> [Source extract]:
(begin)

Across the nation, thousands of pork producers typically have, in their state or very near by, a facility they can transport their animals to for processing, an obviously key link in a chain that ends with customers selecting product from their grocery shelves or a restaurant patron ordering from the menu.
The industry, as large as it is, isn’t without its gaps, but the market has its way of identifying those and, as supply and demand economics kick in, adjusting along the way.
Sometimes, however, it takes more than a few years to make those adjustments.
Such was the case when Thorn Apple Valley Farms closed a key facility in Michigan, resulting in producers having to truck their hogs to facilities in Indiana, Ohio and Kentucky, adding time and dollars to the literal food chain.
It wasn’t until 2013 that producers, armed with a $100,000 state of Michigan grant, were able to do something about this particular gap, identified as such by Gov. Rick Snyder in his first State of the State speech a year earlier.
The money was to be used to explore the feasibility of a production facility in the state and one of the people the producers reached out to was Doug Clemens, CEO of Clemens Food Group, a Pennsylvania-based family owned business that producers in Michigan had dealt with in the past.
Clemens, a fourth generation member of the family, is telling the story from a construction trailer in Coldwater, Mich., on the site of a 450-acre, $255-million facility that will process some 10,000 pigs in a single shift when it opens in mid-2017.
“We were passively looking at expanding,” says Clemens, recalling those first discussions. “At the same time, we had relationships with some of the producers from about 25 years ago, so they were familiar to us and they knew us as well, which is why we were initially approached.”
Some 800 people will earn wages starting at about $14 an hour for production jobs, with higher paying $20-$30 per hour wages for technical and trades positions, but that number would double should Clemens decide to spend another $30 to $40 million on putting in a second shift.

(end)

> [Aim 1]: Can you print everything in the passage on the Michigan pork plant from "Such was the" down to "a year earlier.", word for word?

> [Material shown]:
(begin)

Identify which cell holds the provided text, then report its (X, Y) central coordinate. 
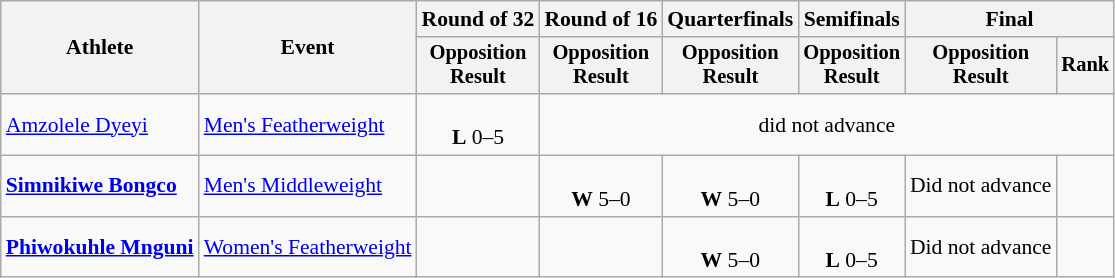
Women's Featherweight (308, 248)
Semifinals (852, 19)
Rank (1086, 66)
Athlete (100, 48)
Men's Middleweight (308, 186)
did not advance (826, 124)
Men's Featherweight (308, 124)
Simnikiwe Bongco (100, 186)
Round of 16 (600, 19)
Amzolele Dyeyi (100, 124)
Phiwokuhle Mnguni (100, 248)
Event (308, 48)
Quarterfinals (730, 19)
Round of 32 (478, 19)
Final (1010, 19)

(end)

> [Aim 2]: Will you output every line of the entries from the one containing "Women's Featherweight (308, 248)" down to the one containing "Quarterfinals (730, 19)", both included, reproduced verbatim and with nothing else?

> [Exercise answer 1]:
Such was the case when Thorn Apple Valley Farms closed a key facility in Michigan, resulting in producers having to truck their hogs to facilities in Indiana, Ohio and Kentucky, adding time and dollars to the literal food chain.
It wasn’t until 2013 that producers, armed with a $100,000 state of Michigan grant, were able to do something about this particular gap, identified as such by Gov. Rick Snyder in his first State of the State speech a year earlier.

> [Exercise answer 2]:
Women's Featherweight (308, 248)
Semifinals (852, 19)
Rank (1086, 66)
Athlete (100, 48)
Men's Middleweight (308, 186)
did not advance (826, 124)
Men's Featherweight (308, 124)
Simnikiwe Bongco (100, 186)
Round of 16 (600, 19)
Amzolele Dyeyi (100, 124)
Phiwokuhle Mnguni (100, 248)
Event (308, 48)
Quarterfinals (730, 19)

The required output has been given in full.